From his Oxford time he was known as a writer of excellent verse. With the exception of the parodies entitled Green Bays (1893), his poetical work is contained in Poems and Ballads (1896). In 1895 he published an anthology from the 16th- and 17th-century English lyricists, The Golden Pomp, followed in 1900 by the Oxford Book of English Verse, 1250–1900.[16] Later editions of this extended the period of concern to 1918 and it remained the leading general anthology of English verse until Helen Gardner's New Oxford Book of English Verse appeared in 1972.[17]
In 1910 he published The Sleeping Beauty and other Fairy Tales from the Old French. He was the author of a number of popular novels with Cornish settings (collected edition as 'Tales and Romances', 30 vols. 1928–29).

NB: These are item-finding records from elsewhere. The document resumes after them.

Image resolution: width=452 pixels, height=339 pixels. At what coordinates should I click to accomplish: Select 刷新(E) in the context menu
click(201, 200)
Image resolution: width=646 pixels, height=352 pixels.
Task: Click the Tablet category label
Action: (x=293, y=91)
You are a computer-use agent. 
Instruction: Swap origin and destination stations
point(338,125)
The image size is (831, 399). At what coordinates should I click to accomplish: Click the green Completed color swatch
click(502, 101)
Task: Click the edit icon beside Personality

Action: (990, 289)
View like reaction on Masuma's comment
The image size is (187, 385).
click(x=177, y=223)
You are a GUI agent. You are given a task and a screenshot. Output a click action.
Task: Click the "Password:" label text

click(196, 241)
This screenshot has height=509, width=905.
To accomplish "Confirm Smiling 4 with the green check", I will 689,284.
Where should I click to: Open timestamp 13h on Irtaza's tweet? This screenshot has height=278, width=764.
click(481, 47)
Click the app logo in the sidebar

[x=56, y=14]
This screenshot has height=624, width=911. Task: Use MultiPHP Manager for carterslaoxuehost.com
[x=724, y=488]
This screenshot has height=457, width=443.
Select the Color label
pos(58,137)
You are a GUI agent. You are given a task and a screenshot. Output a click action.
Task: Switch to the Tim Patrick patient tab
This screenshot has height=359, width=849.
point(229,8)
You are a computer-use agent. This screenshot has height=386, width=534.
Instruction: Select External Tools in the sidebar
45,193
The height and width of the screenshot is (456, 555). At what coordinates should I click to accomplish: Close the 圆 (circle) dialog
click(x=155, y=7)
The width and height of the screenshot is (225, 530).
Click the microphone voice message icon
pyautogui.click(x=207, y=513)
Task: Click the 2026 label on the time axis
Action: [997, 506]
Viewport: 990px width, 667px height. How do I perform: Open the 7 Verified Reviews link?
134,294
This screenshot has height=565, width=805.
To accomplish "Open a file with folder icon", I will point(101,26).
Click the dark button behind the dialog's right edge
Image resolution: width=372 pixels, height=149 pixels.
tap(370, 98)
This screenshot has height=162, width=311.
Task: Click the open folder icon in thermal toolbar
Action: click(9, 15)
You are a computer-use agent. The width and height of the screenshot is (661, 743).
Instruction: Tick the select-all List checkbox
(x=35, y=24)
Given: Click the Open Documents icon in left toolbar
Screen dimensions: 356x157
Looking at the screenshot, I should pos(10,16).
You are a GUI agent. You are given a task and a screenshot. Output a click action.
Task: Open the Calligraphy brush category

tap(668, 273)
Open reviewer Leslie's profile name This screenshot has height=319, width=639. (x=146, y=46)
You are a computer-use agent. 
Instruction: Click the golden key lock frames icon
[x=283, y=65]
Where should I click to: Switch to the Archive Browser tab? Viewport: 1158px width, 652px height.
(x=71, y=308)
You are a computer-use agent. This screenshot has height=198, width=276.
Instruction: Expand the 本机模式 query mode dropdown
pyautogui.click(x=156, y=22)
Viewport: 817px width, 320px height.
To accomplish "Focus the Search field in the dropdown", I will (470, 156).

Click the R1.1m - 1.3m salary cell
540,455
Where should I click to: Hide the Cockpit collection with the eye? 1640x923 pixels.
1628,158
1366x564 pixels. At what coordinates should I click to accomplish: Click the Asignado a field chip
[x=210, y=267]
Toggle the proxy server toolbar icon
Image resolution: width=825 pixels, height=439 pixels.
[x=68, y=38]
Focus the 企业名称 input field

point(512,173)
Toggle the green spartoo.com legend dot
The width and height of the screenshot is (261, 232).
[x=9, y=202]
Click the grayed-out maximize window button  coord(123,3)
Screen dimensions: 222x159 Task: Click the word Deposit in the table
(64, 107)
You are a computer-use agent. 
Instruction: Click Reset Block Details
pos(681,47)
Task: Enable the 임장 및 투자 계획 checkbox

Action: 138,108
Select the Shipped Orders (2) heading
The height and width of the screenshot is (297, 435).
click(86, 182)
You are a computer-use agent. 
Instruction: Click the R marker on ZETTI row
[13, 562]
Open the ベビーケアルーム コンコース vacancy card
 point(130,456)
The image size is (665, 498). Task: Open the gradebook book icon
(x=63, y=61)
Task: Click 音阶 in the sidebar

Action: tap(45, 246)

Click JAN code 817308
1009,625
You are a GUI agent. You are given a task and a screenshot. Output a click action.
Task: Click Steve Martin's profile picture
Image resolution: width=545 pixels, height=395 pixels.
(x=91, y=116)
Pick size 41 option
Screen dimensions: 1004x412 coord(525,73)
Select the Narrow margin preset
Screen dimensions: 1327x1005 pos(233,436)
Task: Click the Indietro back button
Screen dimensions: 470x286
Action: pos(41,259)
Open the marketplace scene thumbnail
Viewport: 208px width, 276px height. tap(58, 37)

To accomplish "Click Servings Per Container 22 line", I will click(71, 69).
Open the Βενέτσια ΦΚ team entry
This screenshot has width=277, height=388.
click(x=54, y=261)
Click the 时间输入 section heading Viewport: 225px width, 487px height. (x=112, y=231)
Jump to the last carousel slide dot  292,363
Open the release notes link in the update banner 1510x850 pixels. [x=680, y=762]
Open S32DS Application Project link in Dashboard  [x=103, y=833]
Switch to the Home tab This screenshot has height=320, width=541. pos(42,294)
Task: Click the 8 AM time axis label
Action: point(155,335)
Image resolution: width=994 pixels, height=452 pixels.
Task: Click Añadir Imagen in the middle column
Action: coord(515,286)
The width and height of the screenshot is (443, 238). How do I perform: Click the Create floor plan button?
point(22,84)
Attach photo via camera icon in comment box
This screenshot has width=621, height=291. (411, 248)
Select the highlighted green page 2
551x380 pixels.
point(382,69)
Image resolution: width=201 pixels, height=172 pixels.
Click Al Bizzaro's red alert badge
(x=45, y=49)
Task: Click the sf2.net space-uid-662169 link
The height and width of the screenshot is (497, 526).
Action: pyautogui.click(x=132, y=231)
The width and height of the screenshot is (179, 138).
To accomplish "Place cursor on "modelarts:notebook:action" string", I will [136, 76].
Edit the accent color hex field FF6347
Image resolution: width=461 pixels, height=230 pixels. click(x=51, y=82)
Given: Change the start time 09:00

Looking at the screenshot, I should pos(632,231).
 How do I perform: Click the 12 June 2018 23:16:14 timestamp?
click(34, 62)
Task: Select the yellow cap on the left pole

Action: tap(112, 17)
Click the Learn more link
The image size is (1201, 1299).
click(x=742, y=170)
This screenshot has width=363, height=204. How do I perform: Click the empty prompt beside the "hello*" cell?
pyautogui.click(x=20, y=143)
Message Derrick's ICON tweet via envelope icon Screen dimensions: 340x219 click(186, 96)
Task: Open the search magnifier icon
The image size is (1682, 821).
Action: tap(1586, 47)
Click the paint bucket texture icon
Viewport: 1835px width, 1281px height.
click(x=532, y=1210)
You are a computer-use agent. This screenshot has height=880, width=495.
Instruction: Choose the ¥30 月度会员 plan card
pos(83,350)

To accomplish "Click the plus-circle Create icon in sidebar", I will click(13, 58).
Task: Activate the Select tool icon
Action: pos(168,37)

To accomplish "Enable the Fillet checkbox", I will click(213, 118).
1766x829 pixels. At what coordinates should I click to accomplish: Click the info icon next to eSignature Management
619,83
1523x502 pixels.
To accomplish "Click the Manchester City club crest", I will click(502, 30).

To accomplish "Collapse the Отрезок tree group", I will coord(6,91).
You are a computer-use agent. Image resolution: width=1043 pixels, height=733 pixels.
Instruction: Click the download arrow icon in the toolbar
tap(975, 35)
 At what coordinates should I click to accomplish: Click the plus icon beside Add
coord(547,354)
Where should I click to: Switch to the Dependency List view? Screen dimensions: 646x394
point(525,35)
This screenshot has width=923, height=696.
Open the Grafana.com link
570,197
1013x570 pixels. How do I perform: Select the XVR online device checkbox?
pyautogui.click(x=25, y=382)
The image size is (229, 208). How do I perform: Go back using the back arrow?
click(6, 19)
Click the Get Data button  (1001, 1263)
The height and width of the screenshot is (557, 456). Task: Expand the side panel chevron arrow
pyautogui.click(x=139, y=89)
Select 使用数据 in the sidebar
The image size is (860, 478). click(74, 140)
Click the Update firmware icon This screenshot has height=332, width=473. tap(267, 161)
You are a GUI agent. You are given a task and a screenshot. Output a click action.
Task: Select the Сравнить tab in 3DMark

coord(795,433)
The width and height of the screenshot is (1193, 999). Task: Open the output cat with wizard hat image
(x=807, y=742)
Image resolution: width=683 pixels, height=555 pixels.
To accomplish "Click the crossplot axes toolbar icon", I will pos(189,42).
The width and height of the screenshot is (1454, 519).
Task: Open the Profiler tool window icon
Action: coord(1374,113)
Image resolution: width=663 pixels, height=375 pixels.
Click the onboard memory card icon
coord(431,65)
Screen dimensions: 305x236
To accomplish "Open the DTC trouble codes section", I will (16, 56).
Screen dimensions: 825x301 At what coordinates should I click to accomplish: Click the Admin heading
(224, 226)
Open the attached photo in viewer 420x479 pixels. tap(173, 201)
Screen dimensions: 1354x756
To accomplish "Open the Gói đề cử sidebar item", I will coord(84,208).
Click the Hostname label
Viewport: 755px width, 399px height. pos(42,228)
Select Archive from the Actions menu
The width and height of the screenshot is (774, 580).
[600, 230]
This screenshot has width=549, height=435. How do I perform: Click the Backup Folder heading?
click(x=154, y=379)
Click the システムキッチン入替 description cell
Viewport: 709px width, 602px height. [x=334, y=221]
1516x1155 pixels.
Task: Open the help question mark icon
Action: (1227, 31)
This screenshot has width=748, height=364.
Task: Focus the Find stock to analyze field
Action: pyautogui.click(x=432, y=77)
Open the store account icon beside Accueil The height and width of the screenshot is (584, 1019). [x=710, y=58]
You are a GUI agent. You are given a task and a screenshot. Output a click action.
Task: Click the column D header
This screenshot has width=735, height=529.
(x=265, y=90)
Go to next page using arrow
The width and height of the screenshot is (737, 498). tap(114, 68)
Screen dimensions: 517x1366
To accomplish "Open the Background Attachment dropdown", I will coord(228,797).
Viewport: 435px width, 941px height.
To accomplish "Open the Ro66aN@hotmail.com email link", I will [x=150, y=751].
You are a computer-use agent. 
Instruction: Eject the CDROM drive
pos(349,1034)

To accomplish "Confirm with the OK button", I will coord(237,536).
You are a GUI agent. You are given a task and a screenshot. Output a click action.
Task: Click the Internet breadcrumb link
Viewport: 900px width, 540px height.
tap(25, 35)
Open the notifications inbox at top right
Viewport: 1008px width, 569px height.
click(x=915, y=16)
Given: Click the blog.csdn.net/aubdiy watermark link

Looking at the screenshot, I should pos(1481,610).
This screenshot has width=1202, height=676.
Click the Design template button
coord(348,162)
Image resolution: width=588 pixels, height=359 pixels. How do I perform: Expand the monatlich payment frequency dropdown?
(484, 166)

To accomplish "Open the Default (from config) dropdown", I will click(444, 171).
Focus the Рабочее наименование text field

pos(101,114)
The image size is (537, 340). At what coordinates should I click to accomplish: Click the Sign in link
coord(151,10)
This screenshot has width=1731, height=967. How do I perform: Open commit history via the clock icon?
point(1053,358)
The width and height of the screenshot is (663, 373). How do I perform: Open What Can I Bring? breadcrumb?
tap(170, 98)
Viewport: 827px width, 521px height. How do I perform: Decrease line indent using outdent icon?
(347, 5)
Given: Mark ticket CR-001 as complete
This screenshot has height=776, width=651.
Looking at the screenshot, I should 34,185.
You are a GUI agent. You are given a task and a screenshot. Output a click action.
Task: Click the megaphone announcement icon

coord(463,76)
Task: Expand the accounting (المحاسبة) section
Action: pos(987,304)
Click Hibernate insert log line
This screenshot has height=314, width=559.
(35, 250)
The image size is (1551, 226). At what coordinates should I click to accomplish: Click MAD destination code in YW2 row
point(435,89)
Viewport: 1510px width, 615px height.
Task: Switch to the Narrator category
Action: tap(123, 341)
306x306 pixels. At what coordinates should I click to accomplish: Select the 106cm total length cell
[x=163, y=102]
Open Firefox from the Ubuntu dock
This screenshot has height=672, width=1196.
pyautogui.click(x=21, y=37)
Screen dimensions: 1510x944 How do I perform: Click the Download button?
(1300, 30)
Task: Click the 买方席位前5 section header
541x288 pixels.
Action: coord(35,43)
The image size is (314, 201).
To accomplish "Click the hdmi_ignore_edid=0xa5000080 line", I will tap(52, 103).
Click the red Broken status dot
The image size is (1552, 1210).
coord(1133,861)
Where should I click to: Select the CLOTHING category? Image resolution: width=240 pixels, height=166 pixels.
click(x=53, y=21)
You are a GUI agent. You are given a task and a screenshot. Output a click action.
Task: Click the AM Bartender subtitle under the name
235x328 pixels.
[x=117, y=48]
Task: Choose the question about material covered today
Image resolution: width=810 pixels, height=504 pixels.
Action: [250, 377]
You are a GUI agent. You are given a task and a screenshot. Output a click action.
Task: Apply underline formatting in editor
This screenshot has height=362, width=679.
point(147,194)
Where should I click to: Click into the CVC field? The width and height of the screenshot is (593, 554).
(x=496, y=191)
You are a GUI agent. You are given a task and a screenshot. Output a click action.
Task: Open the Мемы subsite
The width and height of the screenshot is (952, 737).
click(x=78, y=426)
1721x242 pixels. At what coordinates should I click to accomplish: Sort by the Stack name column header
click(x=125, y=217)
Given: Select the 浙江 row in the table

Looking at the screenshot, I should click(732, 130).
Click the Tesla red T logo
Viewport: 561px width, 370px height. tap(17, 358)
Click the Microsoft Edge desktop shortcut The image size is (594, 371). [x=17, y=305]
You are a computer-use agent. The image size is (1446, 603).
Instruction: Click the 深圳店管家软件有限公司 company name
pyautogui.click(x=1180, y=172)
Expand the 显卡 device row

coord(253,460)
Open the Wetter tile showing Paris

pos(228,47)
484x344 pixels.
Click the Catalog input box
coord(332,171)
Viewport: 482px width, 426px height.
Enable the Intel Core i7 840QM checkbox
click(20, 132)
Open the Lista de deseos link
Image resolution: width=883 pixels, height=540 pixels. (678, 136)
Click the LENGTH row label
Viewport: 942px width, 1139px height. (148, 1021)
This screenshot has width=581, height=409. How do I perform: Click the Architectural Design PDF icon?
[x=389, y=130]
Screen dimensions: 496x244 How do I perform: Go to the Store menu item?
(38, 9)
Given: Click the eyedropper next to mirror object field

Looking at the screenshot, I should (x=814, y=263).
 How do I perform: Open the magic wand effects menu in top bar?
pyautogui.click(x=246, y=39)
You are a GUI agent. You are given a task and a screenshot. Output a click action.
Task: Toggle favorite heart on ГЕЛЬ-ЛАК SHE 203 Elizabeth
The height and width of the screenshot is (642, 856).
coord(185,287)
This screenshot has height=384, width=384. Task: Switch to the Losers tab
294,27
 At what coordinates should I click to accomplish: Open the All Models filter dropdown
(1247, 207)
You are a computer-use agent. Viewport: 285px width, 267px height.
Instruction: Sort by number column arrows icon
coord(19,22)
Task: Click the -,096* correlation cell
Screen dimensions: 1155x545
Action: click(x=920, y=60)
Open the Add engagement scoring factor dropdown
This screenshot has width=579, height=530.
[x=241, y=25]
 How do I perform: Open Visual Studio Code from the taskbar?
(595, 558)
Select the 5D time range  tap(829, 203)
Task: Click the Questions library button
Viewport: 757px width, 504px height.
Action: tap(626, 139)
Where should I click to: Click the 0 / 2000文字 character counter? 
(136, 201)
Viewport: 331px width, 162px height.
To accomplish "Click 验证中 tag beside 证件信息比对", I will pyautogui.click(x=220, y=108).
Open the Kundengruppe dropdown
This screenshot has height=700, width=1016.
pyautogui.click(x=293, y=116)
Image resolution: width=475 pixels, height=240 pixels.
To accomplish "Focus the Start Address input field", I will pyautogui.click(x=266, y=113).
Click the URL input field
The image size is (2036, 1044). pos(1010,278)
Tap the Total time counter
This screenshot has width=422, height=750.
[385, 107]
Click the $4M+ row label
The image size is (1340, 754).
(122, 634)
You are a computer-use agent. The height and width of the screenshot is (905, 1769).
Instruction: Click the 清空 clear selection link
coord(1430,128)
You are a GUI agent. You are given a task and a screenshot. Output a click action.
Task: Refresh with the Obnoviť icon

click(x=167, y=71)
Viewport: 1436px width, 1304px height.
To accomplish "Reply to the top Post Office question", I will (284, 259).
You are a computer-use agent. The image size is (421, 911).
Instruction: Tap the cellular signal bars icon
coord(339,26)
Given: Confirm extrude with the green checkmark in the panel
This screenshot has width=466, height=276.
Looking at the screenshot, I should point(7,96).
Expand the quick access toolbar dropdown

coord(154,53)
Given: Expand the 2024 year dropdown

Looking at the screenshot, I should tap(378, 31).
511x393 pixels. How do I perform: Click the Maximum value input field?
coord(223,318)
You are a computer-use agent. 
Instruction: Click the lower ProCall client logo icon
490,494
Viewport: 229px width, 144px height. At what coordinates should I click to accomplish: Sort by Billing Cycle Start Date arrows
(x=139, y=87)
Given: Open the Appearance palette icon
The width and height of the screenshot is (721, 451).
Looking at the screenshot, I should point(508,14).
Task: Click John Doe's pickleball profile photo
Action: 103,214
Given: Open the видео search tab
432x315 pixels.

He was appointed King Edward VII Professor of English Literature at the University of Cambridge in 1912, and retained the chair for the rest of his life. Simultaneously he was elected to a Fellowship of Jesus College, which he also held until his death. His inaugural lectures as the professor of English literature were published as the book On the Art of Writing. His rooms were on staircase C, First Court, and known as the 'Q-bicle'. He supervised the beginnings of the English Faculty there — an academic diplomat in a fractious community. He is sometimes regarded as the epitome of the school of English literary criticism later modified by his pupil F. R. Leavis.[18]
Alistair Cooke was a notable student of Quiller-Couch and Nick Clarke's semi-official biography of Cooke features Quiller-Couch prominently, noting that he was regarded by the Cambridge establishment as "rather eccentric" even by the university's standards.
Quiller-Couch was a noted literary critic, publishing editions of some of Shakespeare's plays (in the New Shakespeare, published by Cambridge University Press, with Dover Wilson) and several critical works, including Studies in Literature (1918) and On the Art of Reading (1920). He edited a companion to his verse anthology: The Oxford Book of English Prose, which was published in 1923. He left his autobiography, Memories and Opinions, unfinished; it was nevertheless published in 1945.
His Book of English Verse is often quoted by John Mortimer's fictional character Horace Rumpole.
Castle Dor, a re-telling of the Tristan and Iseult myth in modern circumstances, was left unfinished at Quiller-Couch's death and was completed many years later by Daphne du Maurier. As she wrote in the Sunday Telegraph in April 1962, she began the job with considerable trepidation, at the request of Quiller-Couch's daughter and "in memory of happy evenings long ago when 'Q' was host at Sunday supper".[19]
He features as a main character, played by Leo McKern, in the 1992 BBC television feature The Last Romantics.[20] The story focuses on his relationship with his protégé, F. R. Leavis, and the students.
His Cambridge inaugural lecture series, published as On the Art of Writing, is the source of the popular writers' adage "murder your darlings":[21]
A collected edition of Q's fiction appeared as Tales and Romances (30 volumes, 1928–29).